Literature DB >> 20056386

Opening up the "Black Box": metabolic phenotyping and metabolome-wide association studies in epidemiology.

Magda Bictash1, Timothy M Ebbels, Queenie Chan, Ruey Leng Loo, Ivan K S Yap, Ian J Brown, Maria de Iorio, Martha L Daviglus, Elaine Holmes, Jeremiah Stamler, Jeremy K Nicholson, Paul Elliott.   

Abstract

BACKGROUND: Metabolic phenotyping of humans allows information to be captured on the interactions between dietary, xenobiotic, other lifestyle and environmental exposures, and genetic variation, which together influence the balance between health and disease risks at both individual and population levels.
OBJECTIVES: We describe here the main procedures in large-scale metabolic phenotyping and their application to metabolome-wide association (MWA) studies.
METHODS: By use of high-throughput technologies and advanced spectroscopic methods, application of metabolic profiling to large-scale epidemiologic sample collections, including metabolome-wide association (MWA) studies for biomarker discovery and identification.

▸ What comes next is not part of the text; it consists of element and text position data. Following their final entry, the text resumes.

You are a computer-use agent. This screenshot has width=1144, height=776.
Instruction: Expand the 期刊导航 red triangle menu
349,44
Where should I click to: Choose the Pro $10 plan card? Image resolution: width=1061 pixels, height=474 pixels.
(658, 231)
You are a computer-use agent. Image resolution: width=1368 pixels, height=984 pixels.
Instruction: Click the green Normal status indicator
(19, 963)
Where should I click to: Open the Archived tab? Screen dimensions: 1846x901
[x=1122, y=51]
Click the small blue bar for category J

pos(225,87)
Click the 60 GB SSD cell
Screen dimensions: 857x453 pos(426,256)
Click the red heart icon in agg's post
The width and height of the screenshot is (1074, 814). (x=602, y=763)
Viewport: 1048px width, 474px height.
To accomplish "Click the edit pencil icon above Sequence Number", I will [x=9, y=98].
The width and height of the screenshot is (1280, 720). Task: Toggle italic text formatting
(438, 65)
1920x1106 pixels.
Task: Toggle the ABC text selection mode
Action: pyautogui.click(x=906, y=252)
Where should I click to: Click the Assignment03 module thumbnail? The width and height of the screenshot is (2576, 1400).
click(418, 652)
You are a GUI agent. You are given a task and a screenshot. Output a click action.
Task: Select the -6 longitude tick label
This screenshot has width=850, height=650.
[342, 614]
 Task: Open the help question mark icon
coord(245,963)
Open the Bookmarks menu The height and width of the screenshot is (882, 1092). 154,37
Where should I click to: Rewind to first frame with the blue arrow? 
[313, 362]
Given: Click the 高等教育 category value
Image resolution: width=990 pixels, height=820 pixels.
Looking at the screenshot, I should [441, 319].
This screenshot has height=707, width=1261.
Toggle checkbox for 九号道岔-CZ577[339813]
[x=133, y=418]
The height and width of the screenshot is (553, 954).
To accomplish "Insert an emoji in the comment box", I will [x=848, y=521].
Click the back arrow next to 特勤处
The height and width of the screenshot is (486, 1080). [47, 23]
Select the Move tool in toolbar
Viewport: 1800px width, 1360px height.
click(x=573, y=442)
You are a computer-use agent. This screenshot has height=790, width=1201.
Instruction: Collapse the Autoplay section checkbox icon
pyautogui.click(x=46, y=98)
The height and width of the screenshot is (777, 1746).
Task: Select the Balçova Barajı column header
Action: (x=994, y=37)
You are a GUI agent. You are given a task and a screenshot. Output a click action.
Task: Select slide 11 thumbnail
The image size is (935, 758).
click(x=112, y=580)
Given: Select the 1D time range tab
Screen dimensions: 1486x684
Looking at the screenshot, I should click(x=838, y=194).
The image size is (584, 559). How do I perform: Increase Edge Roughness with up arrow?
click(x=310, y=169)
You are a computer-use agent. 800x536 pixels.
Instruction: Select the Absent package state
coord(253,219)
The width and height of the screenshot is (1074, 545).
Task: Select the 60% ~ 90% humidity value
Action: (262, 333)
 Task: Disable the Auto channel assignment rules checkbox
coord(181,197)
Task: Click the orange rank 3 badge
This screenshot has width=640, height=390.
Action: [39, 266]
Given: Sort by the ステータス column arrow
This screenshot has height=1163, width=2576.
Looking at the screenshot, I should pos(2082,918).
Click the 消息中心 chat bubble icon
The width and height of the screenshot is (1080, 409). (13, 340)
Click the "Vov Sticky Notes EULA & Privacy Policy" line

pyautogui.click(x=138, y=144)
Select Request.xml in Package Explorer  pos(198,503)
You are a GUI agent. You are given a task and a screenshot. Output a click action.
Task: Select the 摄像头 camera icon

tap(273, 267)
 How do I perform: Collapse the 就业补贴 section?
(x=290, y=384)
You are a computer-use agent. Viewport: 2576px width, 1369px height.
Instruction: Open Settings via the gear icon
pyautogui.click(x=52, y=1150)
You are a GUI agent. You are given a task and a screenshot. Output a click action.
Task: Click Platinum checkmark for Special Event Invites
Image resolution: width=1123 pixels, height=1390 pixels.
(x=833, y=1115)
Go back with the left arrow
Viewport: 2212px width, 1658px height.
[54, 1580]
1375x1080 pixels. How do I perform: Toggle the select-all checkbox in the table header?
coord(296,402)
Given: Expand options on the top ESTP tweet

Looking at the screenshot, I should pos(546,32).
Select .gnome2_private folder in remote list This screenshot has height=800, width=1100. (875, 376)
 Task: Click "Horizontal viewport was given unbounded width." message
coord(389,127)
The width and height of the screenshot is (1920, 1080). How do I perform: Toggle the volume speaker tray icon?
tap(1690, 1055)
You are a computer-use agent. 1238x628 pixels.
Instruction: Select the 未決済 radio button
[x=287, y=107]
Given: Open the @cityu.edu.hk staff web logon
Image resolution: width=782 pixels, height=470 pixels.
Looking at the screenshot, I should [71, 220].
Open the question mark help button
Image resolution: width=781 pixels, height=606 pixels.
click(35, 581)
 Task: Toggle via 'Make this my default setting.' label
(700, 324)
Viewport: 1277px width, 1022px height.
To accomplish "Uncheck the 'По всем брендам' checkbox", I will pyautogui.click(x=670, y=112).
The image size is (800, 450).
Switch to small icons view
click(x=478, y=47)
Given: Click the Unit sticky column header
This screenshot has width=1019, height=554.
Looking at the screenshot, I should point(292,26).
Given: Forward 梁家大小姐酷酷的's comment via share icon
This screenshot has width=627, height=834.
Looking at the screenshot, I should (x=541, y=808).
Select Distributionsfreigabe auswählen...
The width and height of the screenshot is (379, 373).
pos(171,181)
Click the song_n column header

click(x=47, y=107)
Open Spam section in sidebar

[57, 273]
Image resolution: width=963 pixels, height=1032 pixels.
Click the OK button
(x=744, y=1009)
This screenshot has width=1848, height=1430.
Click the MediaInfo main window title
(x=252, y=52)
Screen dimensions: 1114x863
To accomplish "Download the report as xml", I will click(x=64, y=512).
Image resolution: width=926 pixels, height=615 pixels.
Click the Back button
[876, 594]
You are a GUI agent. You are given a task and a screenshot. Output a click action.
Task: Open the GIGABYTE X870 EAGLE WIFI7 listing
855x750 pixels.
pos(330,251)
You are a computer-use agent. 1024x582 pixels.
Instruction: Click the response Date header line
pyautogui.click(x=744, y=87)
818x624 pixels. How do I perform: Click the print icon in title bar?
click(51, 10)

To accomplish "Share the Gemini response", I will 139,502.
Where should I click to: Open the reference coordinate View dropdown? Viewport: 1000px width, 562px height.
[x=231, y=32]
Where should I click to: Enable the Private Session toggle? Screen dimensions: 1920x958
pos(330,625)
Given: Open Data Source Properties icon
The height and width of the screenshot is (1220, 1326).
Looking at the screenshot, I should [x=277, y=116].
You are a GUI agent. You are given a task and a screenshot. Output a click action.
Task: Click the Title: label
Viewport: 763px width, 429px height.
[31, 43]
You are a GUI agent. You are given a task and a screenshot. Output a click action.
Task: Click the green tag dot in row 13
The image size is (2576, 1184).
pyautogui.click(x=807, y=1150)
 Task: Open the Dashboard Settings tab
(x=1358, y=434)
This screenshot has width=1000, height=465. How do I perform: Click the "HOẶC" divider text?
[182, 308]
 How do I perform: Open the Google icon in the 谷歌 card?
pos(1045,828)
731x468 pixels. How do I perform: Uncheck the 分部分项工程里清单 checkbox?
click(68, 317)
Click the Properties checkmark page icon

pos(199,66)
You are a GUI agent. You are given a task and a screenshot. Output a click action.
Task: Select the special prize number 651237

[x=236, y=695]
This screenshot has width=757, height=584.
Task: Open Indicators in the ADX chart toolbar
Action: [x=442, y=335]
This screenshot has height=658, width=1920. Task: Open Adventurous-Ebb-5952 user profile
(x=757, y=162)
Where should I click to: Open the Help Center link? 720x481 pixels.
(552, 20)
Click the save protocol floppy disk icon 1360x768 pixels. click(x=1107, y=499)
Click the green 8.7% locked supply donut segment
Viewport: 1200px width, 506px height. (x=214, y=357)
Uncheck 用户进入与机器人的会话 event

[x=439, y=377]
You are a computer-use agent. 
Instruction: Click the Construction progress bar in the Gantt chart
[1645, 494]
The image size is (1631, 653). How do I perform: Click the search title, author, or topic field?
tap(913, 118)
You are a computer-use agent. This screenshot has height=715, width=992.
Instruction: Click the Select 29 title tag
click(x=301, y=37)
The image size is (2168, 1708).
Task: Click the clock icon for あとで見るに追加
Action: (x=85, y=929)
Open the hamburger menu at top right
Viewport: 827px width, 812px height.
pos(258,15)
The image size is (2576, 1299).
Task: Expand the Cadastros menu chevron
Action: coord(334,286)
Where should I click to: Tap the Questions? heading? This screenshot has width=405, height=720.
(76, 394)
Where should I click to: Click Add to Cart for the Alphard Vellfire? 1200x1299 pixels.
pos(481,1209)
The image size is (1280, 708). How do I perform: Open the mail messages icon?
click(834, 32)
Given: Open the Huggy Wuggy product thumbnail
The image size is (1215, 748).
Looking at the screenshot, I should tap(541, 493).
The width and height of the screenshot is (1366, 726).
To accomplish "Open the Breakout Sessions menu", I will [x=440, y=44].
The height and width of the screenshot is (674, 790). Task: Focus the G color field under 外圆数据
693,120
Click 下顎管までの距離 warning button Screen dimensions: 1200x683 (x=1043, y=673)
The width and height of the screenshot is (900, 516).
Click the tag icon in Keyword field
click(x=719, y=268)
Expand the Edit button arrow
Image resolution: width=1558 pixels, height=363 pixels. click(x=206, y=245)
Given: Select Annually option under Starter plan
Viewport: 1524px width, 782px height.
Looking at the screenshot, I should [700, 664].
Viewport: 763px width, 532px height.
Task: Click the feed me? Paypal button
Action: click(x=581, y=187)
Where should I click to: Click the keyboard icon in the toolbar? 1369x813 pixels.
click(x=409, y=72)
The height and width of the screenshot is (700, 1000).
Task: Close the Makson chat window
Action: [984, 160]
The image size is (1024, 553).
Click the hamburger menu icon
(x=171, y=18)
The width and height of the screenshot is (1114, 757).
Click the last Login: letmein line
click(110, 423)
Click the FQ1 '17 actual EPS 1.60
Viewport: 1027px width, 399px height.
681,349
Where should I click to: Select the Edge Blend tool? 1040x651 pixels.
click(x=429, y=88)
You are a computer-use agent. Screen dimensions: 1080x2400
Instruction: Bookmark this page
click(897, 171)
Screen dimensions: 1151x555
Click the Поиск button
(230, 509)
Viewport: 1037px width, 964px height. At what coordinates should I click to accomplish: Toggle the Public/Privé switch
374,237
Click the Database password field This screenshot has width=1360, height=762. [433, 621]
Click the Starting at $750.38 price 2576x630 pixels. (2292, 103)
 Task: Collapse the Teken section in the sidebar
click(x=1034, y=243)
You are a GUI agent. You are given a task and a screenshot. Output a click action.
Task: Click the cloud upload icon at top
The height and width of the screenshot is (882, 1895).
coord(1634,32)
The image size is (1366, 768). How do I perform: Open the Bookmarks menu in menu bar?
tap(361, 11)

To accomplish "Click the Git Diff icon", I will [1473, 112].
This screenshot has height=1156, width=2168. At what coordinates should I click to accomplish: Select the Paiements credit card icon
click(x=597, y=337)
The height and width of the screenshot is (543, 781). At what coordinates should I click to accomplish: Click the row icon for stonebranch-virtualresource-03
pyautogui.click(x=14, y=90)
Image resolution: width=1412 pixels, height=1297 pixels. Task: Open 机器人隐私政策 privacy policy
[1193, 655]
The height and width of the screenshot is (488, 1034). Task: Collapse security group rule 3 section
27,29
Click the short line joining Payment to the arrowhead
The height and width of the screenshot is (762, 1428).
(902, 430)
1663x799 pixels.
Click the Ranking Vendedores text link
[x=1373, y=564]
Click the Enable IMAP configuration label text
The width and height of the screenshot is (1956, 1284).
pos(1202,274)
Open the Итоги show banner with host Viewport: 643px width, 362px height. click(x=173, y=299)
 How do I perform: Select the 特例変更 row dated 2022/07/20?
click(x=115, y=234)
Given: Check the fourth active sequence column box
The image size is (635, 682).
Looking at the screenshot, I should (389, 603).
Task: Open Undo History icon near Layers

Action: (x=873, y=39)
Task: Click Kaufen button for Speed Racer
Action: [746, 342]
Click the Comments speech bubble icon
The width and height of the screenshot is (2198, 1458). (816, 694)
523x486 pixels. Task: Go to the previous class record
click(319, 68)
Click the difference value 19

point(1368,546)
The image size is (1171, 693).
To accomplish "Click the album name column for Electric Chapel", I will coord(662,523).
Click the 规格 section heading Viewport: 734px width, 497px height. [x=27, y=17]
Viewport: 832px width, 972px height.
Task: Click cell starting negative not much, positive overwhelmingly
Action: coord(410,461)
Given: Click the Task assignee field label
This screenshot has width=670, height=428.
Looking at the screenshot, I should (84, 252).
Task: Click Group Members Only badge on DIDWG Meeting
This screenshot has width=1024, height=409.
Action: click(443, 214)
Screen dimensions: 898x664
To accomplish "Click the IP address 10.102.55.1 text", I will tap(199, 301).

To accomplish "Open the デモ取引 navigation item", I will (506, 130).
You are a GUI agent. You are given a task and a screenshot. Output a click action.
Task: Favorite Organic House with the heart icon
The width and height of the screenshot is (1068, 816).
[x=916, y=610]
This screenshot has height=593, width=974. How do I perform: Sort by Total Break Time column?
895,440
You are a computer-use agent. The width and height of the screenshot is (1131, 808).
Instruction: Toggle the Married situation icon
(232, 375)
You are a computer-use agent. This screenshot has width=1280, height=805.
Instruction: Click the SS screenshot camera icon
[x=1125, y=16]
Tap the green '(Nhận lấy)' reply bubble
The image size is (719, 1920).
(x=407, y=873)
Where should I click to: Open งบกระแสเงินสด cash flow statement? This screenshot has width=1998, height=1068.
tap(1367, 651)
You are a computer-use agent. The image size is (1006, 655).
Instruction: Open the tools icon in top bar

DISCUSSION: Metabolic profiling at epidemiologic scale requires optimization of experimental protocol to maximize reproducibility, sensitivity, and quantitative reliability, and to reduce analytical drift. Customized multivariate statistical modeling approaches are needed for effective data visualization and biomarker discovery with control for false-positive associations since 100s or 1,000s of complex metabolic spectra are being processed.
CONCLUSION: Metabolic profiling is an exciting addition to the armamentarium of the epidemiologist for the discovery of new disease-risk biomarkers and diagnostics, and to provide novel insights into etiology, biological mechanisms, and pathways.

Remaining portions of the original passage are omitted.